Вспомнив, что после номера дома в обратном адресе Толика стояла цифра 23, я прошел по пустому коридору, вглядываясь в цифры, обозначающие номера комнат. У 23-й остановился. В эту минуту из соседней комнаты вышел высокий белобрысый парень с бесцветными ресницами, с серым вытертым одеялом на плечах, из-под которого торчали голые колени. На какое-то мгновение наши взгляды встретились. Я подумал, что когда-то видел это лицо. Полные мальчишечьи губы парня растянулись в широкой улыбке.
— Вы, случайно, не брат Толика Лазутина? — спросил он.
— Брат.
— Серега?
— Нет, Иван.
Мне показалось, что улыбка парня стала еще шире.
— Так это вы служили на Тихоокеанском флоте, а потом воевали на «Катюшах»?
— Так точно! — шутливо, по-солдатски, отчеканил я и тут же задал вопрос:
— А откуда ты знаешь меня и Сережу?
— Да мы же с Толиком учились в одном классе, а отец мой работал в бригаде вашего отца.
И только теперь я вспомнил, кто этот парень.
— Степин? Пашка?
Улыбка засияла на лице Степина.
— Ты что, с Толей на одном заводе? — спросил я.
— Не только на заводе, но в одном цехе, у одного станка, хотя и в разных сменах. Я заступаю в шесть утра.
— Отец-то где сейчас, все в Убинске плотничает?
Улыбку с лица Пашки словно сдуло ветром.
— Отец отплотничал в конце октября 37-го, через полтора месяца после ареста вашего отца.
Видя, что парень переступает с ноги на ногу, я не стал его задерживать и попросил зайти за мной, когда пойдет на смену.
В полупустой комнате стояли четыре железные койки. Я сразу узнал ту, которая принадлежит брату.
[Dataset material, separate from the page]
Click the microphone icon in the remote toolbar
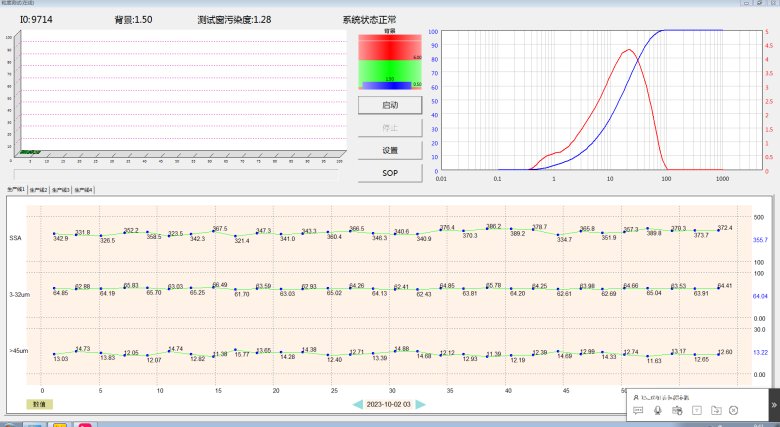 657,410
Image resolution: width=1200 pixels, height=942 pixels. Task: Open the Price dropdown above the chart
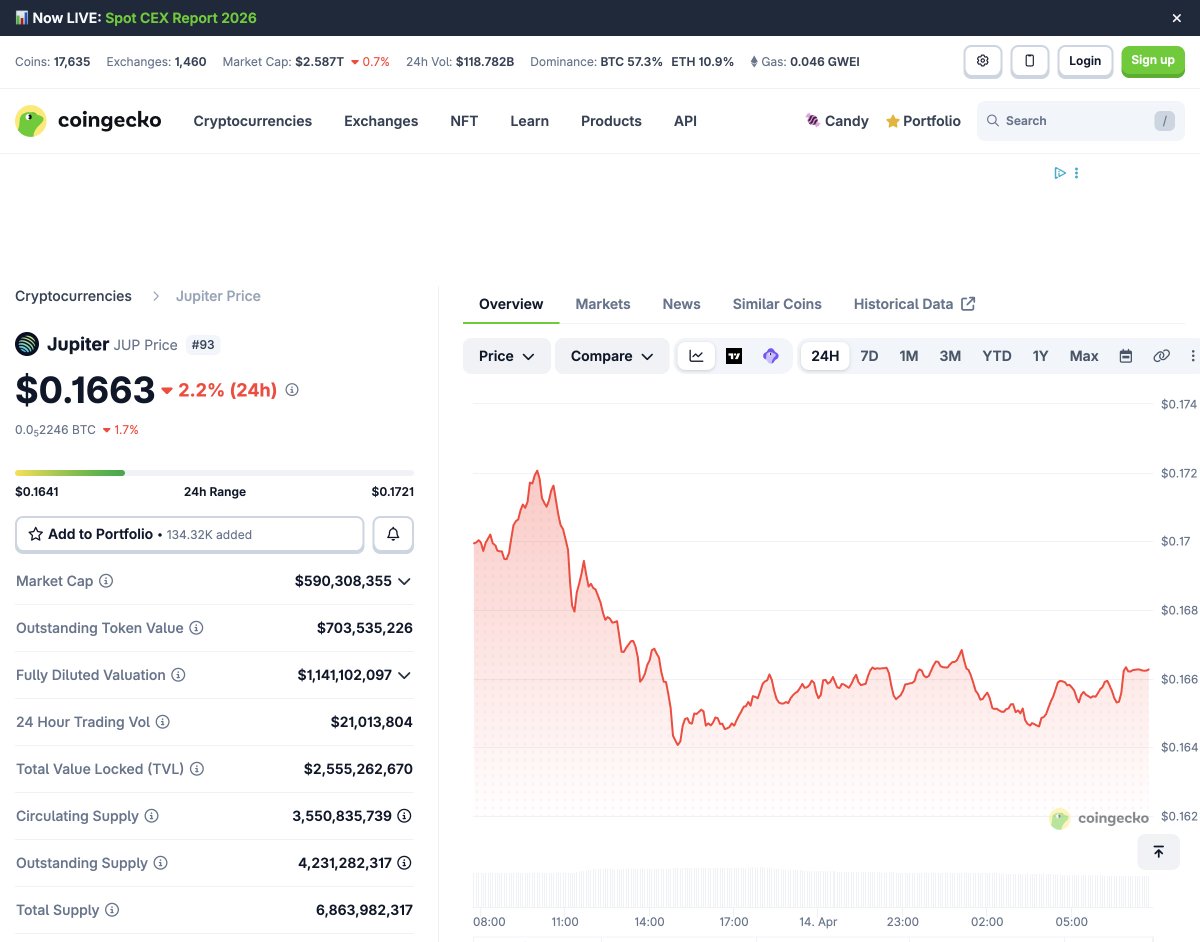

Из-под нее торчал изрядно потертый фанерный чемоданчик с железными уголками, сделанный отцом года за два до ареста. Узнал и наволочку, на которой бабушкиными руками был вышит красный задиристый петух. Между койками вдоль стен стояли две облупленные, в чернильных пятнах тумбочки. Только теперь, бросив взгляд на стенку над койкой Толика, я увидел размазанные коричневые пятна, следы раздавленных клопов. А когда прошелся вдоль всех четырех коек, покрытых старыми, давно не стиранными байковыми одеялами, то на меня повеяло холодком омерзения и брезгливости. Сел на кровать Толика и закурил. Стук в дверь заставил меня вздрогнуть.